↓↓↓
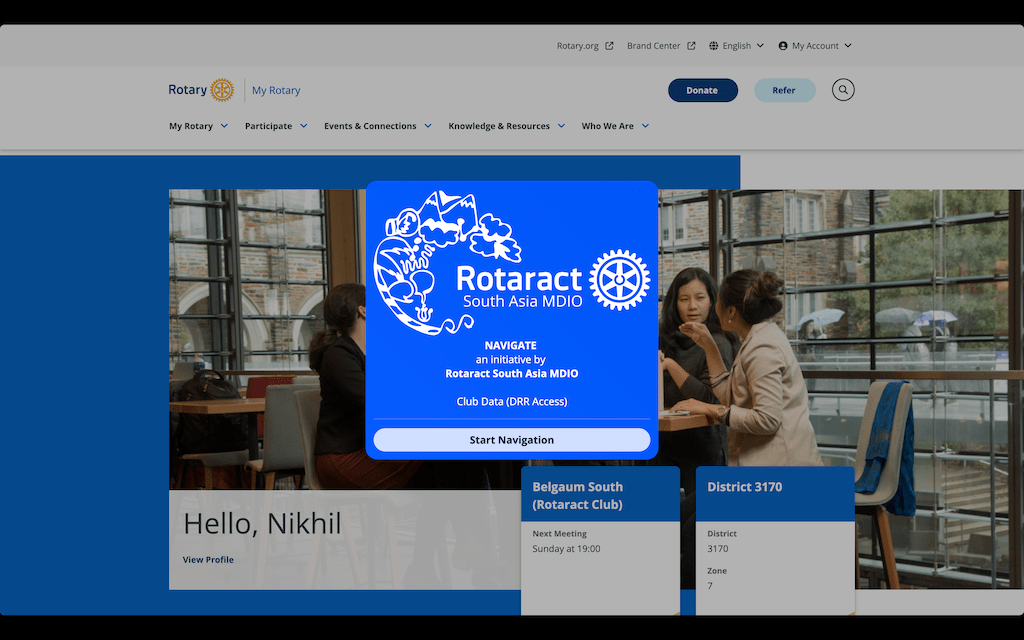Open the My Rotary link beside logo
Screen dimensions: 1024x640
pyautogui.click(x=276, y=90)
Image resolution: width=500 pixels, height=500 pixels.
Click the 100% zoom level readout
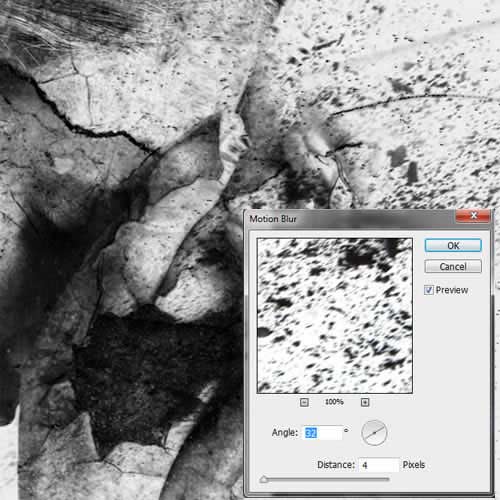coord(334,402)
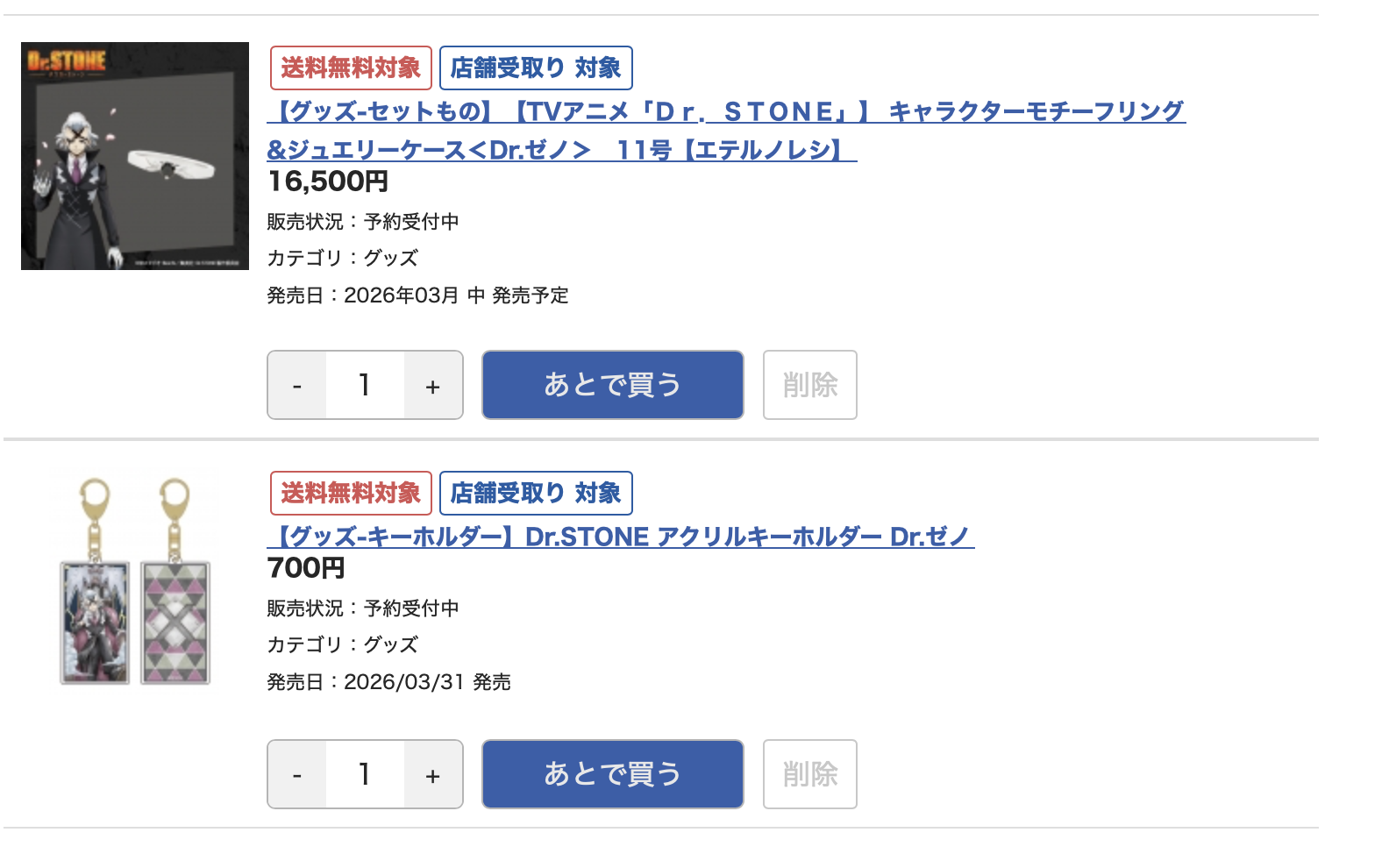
↑↑↑
* **Aim**:
Please copy the records above word for word, line by line, and leave out the pictures.

* **Solution below**:
Open the My Rotary link beside logo
Screen dimensions: 1024x640
pyautogui.click(x=276, y=90)
Image resolution: width=500 pixels, height=500 pixels.
Click the 100% zoom level readout
coord(334,402)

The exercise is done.